MAYO
2021
«Dios
es amor, y quien permanece en el amor permanece en Dios y Dios en él» (1
Jn 4, 16).
«Dios es
amor»: es la definición más luminosa de Dios, que aparece en la Escritura solo
dos veces, y precisamente en este texto: una carta -o quizá una exhortación-
que resuena en el cuarto Evangelio. De hecho, el autor es un discípulo que
testimonia la tradición espiritual del apóstol Juan. Escribe a una comunidad
cristiana del siglo I que, desgraciadamente, estaba pasando por una de las
pruebas más dolorosas: la discordia, la división, tanto en el plano de la fe
como del testimonio.
Dios es amor. Él vive en sí mismo la plenitud de la comunión como
Trinidad, y rebosa este amor sobre sus criaturas. A cuantos lo acogen, les da el poder de
convertirse en hijos suyos (cf. Jn 1, 12; 1 Jn 3, 1), con su mismo ADN, capaces de amar. Y su amor es gratuito, libera de todo temor y
vacilación (cf. 1 Jn 4,
18).
Luego,
para que se realice la promesa de la comunión recíproca -nosotros en Dios y Dios en nosotros- hace falta «permanecer» en este mismo amor activo,
dinámico, creativo. Por eso los discípulos de Jesús están llamados a amarse
unos a otros, a dar la vida, a compartir sus bienes con cualquiera que lo
necesite. Con este amor la comunidad permanece unida, profética y fiel.
Es un
anuncio fuerte y claro también hoy para nosotros, que a veces nos sentimos arrollados por eventos imprevisibles y
difíciles de controlar, como la pandemia u otras tragedias personales o colectivas. Nos sentimos perdidos y asustados, y
es fuerte la tentación de cerrarnos en nosotros mismos y levantar muros para
protegernos de quienes parecen amenazar nuestra seguridad, en lugar de
construir puentes para encontrarnos.
¿Cómo es posible continuar creyendo en el amor de Dios en estas circunstancias? ¿Es posible seguir amando? Josiane, libanesa, estaba lejos de su país cuando se enteró de la terrible explosión en el puerto de Beirut en agosto de 2020. A quienes, como ella, viven la Palabra de vida, les dice: «En el corazón sentí dolor, ira, angustia, tristeza, desconcierto. Me asaltó fuertemente la pregunta: ¿no es suficiente con todo lo que Líbano ha vivido hasta ahora? Pensaba en ese barrio arrasado, en el que nací y viví; donde parientes y amigos ahora estaban muertos, heridos o desalojados; donde edificios, escuelas y hospitales que conozco muy bien habían quedado destruidos. Procuré "estar cerca" de mi madre y mis hermanos, responder a muchísimos mensajes de tantas personas que expresaban apoyo, afecto y oración, escuchando a todos en medio de esta herida profunda que se había abierto. Quería creer y CREO que estos encuentros con quienes sufren son una llamada a responder con el amor que Dios ha depositado en nuestros corazones. Más allá de las lágrimas, descubrí una luz en muchos libaneses, muchos de ellos jóvenes, que se pusieron de nuevo en pie, a mirar alrededor y a socorrer a quienes lo necesitaban. Y me renació la esperanza al ver a jóvenes dispuestos incluso a comprometerse seriamente en política, convencidos de que la solución pasa por el camino del diálogo verdadero, de la concordia, del descubrirnos hermanos, porque lo somos».

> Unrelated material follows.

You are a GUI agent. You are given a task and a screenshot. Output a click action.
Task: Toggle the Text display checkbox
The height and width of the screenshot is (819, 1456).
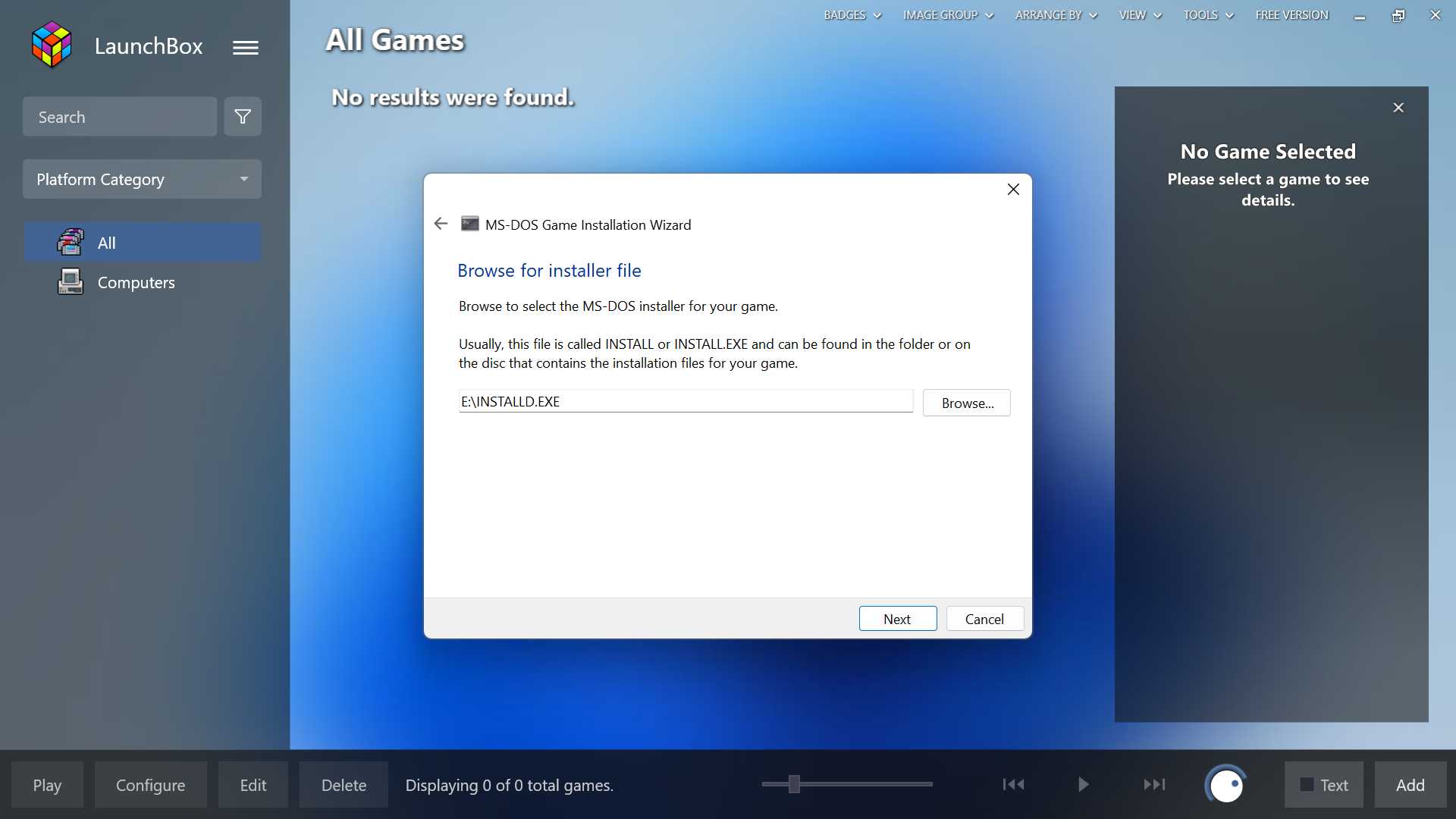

«Dios es amor, y quien permanece en el amor permanece en Dios y Dios en él»
Una
preciosa sugerencia para vivir esta Palabra del Evangelio nos la ofrece Chiara Lubich: «Ya no se puede separar la cruz de la
gloria; no se puede separar al Crucificado del Resucitado. Son dos aspectos del mismo misterio de Dios, que es
Amor. [...] Una vez hecho el ofrecimiento, procuremos no pensar más en ello,
sino cumplir lo que Dios quiere de nosotros allí donde estamos [...]. Procuremos sobre todo amar a los demás, al prójimo que tenemos al lado. Si lo hacemos, podremos
experimentar un efecto insólito e inesperado: nuestra alma se inundará de paz,
de amor, de alegría pura, de luz. [...] Y, ricos de esta experiencia, podremos
ayudar más eficazmente a todos nuestros hermanos a encontrar la bienaventuranza
entre las lágrimas, a transformar en serenidad lo que les preocupa. Así seremos instrumentos de alegría para muchos; de felicidad, de esa felicidad que todo corazón
humano ambiciona»[1].
Leticia Magri
[1] C. LUBICH,
Palabra de vida de enero de 1984, en EAD., Palabras de vida/1 (ed. F. Ciardi),
Ciudad Nueva, Madrid 2020, pp. 292-294.